AVAILABLE RECORDS
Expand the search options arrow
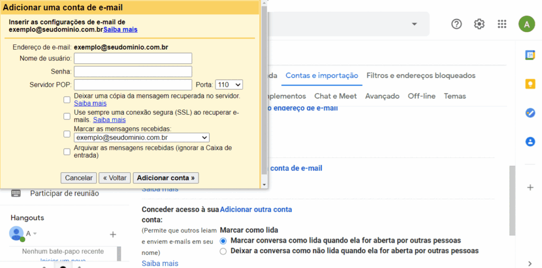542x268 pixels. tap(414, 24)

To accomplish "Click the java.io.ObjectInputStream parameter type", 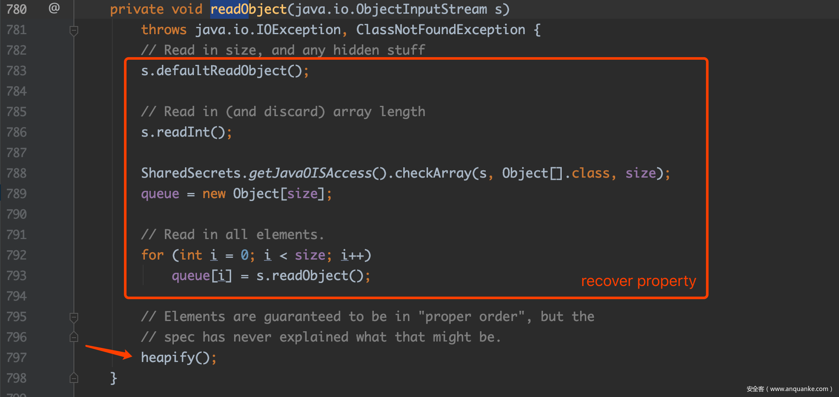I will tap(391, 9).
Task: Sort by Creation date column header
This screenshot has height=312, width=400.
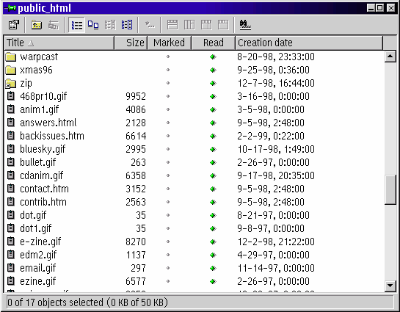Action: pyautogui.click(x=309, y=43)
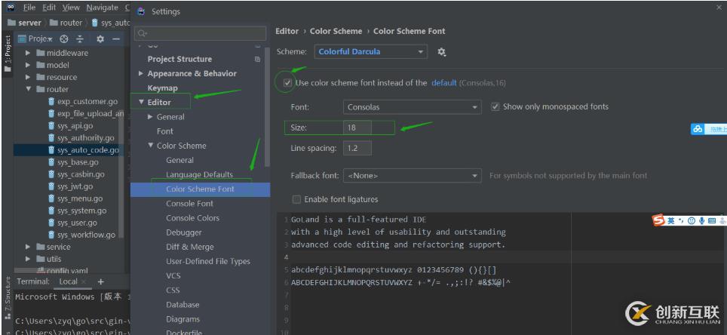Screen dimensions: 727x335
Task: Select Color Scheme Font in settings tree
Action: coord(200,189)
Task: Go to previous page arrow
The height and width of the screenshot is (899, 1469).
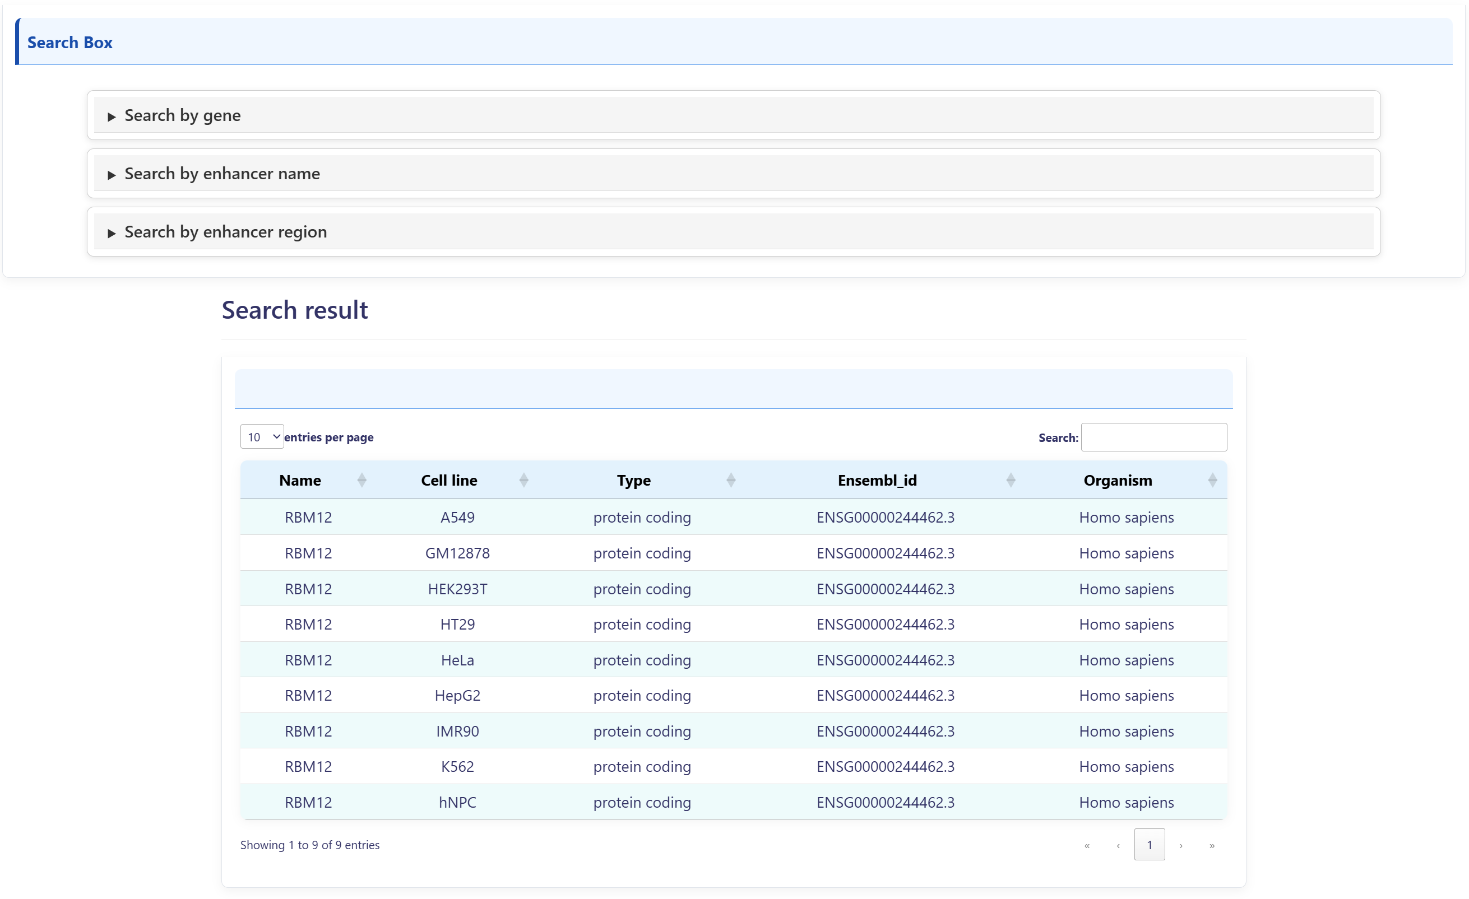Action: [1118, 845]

WHAT IS NEEDED
Locate each line in the data above that contains the word "screenshot", and copy those lines out in full.

SOLUTION TO THE PROBLEM
This screenshot has height=312, width=400.
The height and width of the screenshot is (899, 1469).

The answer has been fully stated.